Our project “efficient analysis of genomic data” achieved two main results.
- To efficiently and robustly process protein sequences derived from newly sequenced genomes, we developed OMAmer, a novel alignment-free protein family and subfamily classification method suited to phylogenomic databases with thousands of genomes. We also demonstrated the applicability of this approach to real-life problems of comparative genomics. Such datasets are becoming ever more abundant with new efforts for large-scale comparative genomics, and we expect OMAmer and derived tools to play an important role in making them useful to answer biological questions.
- We made progress in the use of Big Data to identify subtle signals of co-evolution in biological sequences using cutting-edge artificial intelligence methods. Though this project focused on co-evolution, the machine learning approach that we developed can be applied to other molecular processes such as the detection of selection. The next step is to move into this direction using the Selectome database (a resource for positive selection in vertebrate genomes) that we updated within the scope of this project.
What are the main messages of the project?
- Efficient algorithms can take advantage of the increasing amount of genomic data available for non-model organisms to better understand some of the key questions in evolutionary biology.
- Machine learning techniques are increasingly used to help face the large-scale data produced by new techniques to sequence genomes of organisms, but scientists should ensure that the algorithms are correctly tailored to answer the specific questions and new developments will have an important impact in the field of evolutionary biology.
- Our project identified some important concepts, in terms of algorithms to develop and novel approaches to study and created computational resources that will provide new directions for future work to fully encompass the very large amount of data which will become available for non-model organisms in the coming decade and beyond.
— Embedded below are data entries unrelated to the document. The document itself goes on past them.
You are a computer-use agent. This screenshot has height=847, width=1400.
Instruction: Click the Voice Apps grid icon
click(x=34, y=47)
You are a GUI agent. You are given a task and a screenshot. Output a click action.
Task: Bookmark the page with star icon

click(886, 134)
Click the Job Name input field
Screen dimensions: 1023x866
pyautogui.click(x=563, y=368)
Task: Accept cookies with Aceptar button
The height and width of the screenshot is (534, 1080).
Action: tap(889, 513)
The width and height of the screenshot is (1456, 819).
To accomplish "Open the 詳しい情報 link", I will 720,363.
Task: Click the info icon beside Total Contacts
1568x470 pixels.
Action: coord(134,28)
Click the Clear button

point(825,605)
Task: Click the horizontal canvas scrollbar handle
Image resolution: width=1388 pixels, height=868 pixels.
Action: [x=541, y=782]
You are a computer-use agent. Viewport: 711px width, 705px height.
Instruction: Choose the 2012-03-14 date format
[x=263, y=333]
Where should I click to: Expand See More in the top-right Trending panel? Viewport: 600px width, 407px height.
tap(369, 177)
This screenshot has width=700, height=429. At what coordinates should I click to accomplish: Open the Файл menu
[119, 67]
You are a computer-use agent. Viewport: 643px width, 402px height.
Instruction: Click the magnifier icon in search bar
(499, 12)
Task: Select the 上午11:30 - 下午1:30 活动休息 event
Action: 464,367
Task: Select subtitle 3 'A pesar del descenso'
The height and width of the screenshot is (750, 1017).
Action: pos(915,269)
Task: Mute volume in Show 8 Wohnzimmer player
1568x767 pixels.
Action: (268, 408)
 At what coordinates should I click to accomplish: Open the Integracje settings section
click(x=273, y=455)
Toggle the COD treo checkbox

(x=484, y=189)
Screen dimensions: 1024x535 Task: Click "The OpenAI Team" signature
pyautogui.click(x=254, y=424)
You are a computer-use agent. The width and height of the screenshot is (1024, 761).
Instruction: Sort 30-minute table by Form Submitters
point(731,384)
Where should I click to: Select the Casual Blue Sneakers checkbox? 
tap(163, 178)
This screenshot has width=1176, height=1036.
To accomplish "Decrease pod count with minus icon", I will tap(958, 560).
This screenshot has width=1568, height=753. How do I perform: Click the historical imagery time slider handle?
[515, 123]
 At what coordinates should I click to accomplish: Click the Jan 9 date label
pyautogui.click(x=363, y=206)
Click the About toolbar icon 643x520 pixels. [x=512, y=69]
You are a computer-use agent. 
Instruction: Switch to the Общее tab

Does your project have any scientific implications?
Extending support for non-model organisms in the current efforts to generate and make sense of genomic data is essential. Although advances in human genetics have produced new tools and resources that are taken by the research community at wide, there are important differences between the type of data that are gathered for human studies and for other organisms. Yet these organisms include the targets of conservation biology, the new models for diseases or environmental problems, and more generally all of biodiversity. Computational methods are a key element to enable an efficient transfer of knowledge between these different field of research and our project have outlined some interesting strategies to use existing large-scale data and use it to harness the information that will be available from the huge efforts to sequence the biodiversity on Earth at large.
Do you have policy recommendations?
Covid-19 has shown the importance of rapid and accurate evolutionary analyses on very large datasets. Biodiversity genomics is going to pose even larger computational challenges. We recommend that Switzerland support the biodiversity genomics (ERGA) and pathogen genomics initiatives, including with computational methods adapted to making sense of very large comparative data, and with the corresponding IT infrastructure.
Big Data is a very vague term. Can you explain to us what Big Data means to you?
Biology shares with some social sciences or even internet companies a need to make sense of data which is both very voluminous and generated from a variety of experimental procedures, for a variety of aims, unlike e.g. the big data of high energy physics. We have shown how a backbone of high-quality information can be used to order and make sense efficiently of this volume of lower quality data.